(GOAL): Please copy each of the records below line for line, without changing anything, and leave out the pictures.

───── INFORMATION SUPPLIED ─────

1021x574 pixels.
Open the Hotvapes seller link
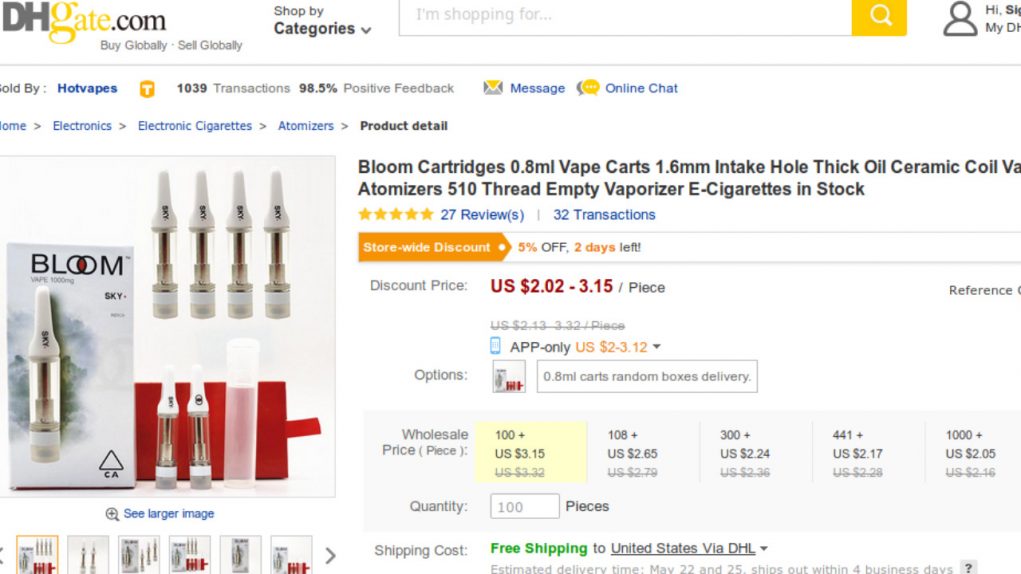point(87,88)
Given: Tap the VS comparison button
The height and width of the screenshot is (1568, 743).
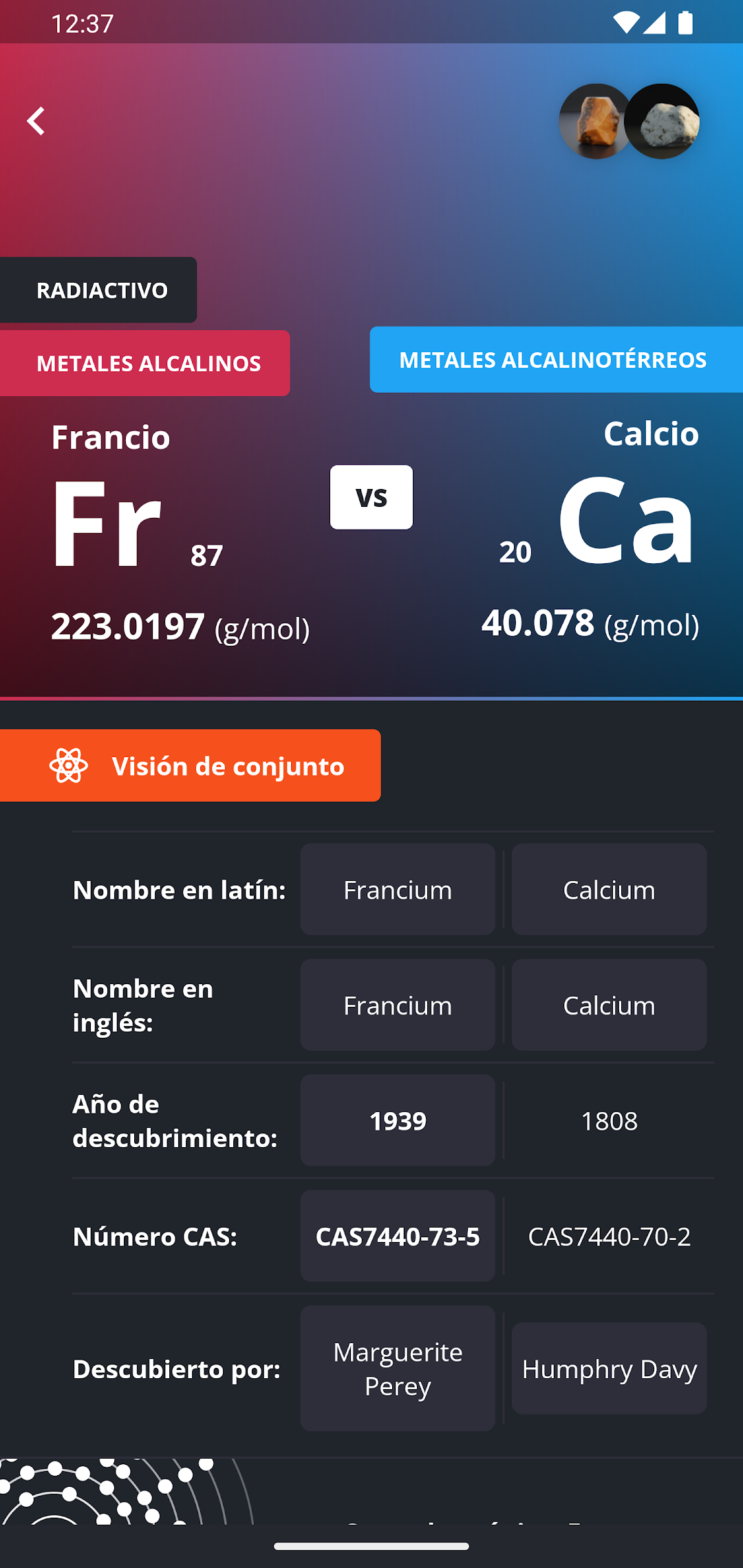Looking at the screenshot, I should pos(372,497).
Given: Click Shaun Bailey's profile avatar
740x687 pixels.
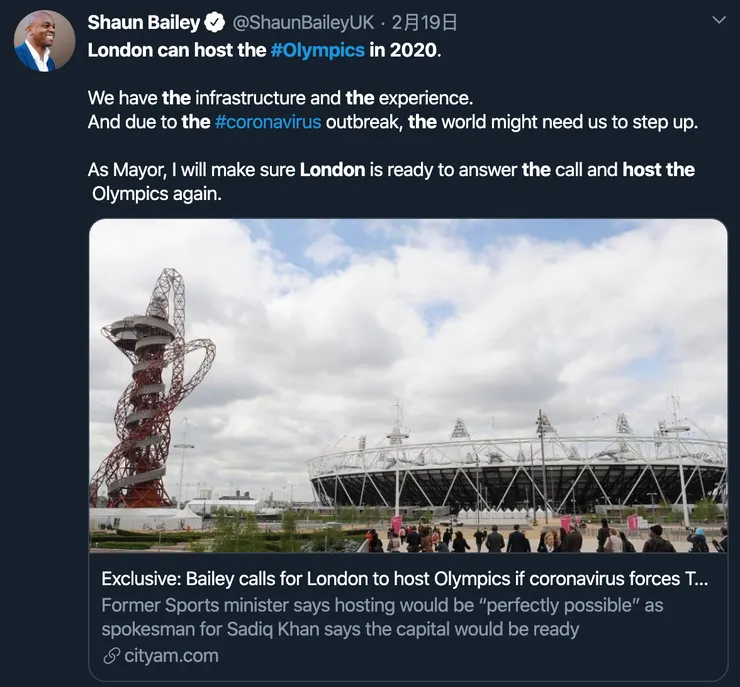Looking at the screenshot, I should pyautogui.click(x=44, y=42).
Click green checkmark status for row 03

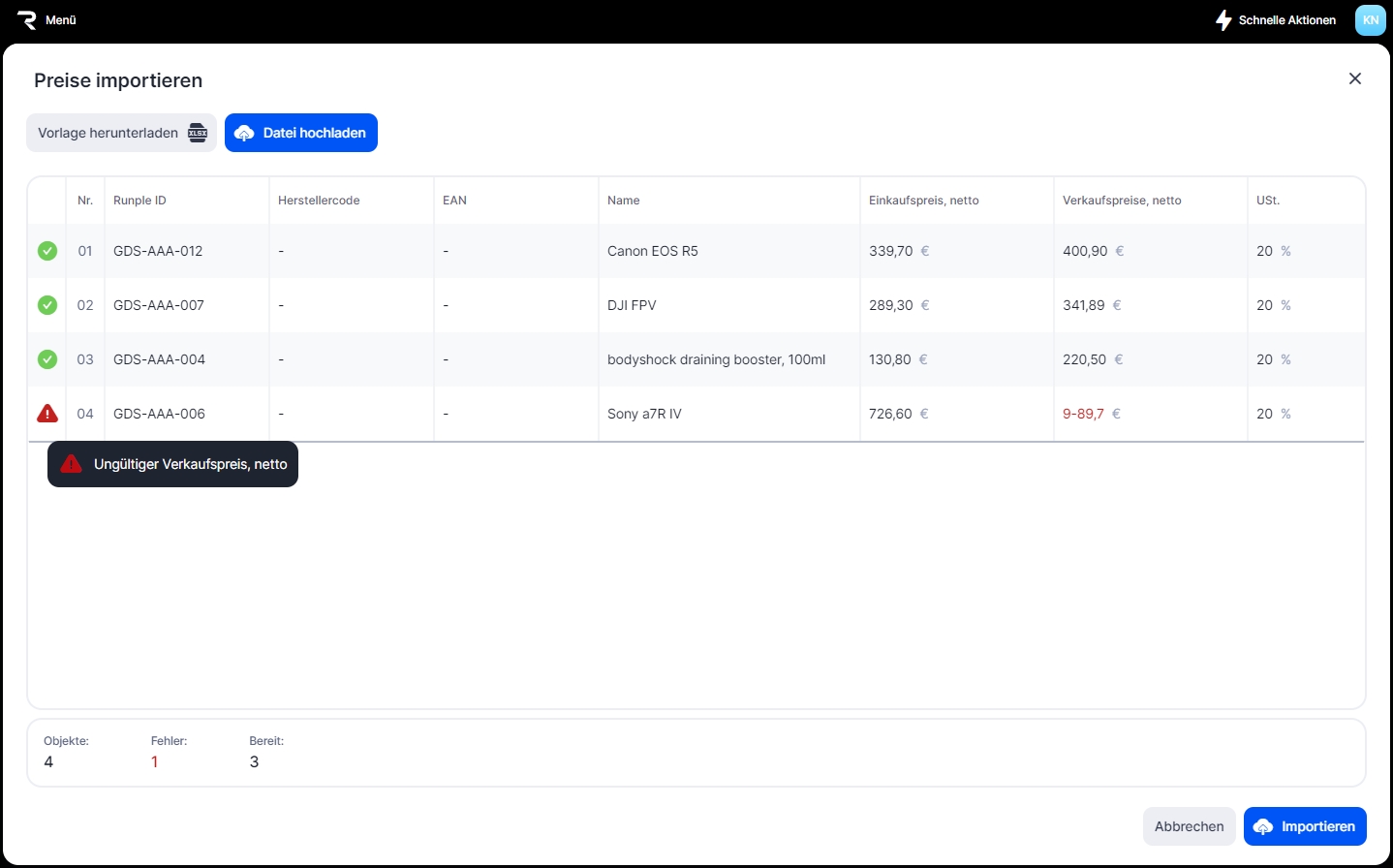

─────

(CORRECT RESULT):
1021x574 pixels.
Open the Hotvapes seller link
point(87,88)
Given: Tap the VS comparison button
The height and width of the screenshot is (1568, 743).
Looking at the screenshot, I should pos(372,497).
Given: Click Shaun Bailey's profile avatar
740x687 pixels.
Looking at the screenshot, I should pyautogui.click(x=44, y=42).
Click green checkmark status for row 03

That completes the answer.